Start Material provided
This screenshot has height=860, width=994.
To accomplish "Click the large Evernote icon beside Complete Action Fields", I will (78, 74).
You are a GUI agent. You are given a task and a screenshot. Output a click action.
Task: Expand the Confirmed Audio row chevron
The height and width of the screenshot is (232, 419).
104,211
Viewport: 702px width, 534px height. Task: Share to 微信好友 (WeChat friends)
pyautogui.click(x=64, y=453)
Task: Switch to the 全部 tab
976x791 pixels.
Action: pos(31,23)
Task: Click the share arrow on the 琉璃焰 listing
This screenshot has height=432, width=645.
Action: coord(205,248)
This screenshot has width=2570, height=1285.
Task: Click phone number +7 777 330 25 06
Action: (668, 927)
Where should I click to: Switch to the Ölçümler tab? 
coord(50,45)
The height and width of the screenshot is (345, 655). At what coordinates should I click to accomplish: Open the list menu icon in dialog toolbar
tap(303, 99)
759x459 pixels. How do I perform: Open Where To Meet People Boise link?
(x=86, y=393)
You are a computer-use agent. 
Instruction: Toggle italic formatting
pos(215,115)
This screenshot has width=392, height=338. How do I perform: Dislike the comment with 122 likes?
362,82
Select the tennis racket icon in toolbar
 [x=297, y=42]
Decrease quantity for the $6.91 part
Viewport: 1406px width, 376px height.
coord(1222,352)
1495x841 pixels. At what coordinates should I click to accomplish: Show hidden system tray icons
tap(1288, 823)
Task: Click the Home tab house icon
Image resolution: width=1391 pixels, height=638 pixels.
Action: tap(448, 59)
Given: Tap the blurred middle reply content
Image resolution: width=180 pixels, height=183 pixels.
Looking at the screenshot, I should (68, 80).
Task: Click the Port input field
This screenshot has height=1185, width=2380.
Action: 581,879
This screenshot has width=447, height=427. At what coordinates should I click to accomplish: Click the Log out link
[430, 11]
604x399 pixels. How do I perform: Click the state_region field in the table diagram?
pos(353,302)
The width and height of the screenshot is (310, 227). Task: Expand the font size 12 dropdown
End Material provided
Return the lines of the material verbatim, starting at the line containing "Task: Switch to the 全部 tab" and ending at the line containing "pos(215,115)".

Task: Switch to the 全部 tab
976x791 pixels.
Action: pos(31,23)
Task: Click the share arrow on the 琉璃焰 listing
This screenshot has height=432, width=645.
Action: coord(205,248)
This screenshot has width=2570, height=1285.
Task: Click phone number +7 777 330 25 06
Action: (668, 927)
Where should I click to: Switch to the Ölçümler tab? 
coord(50,45)
The height and width of the screenshot is (345, 655). At what coordinates should I click to accomplish: Open the list menu icon in dialog toolbar
tap(303, 99)
759x459 pixels. How do I perform: Open Where To Meet People Boise link?
(x=86, y=393)
You are a computer-use agent. 
Instruction: Toggle italic formatting
pos(215,115)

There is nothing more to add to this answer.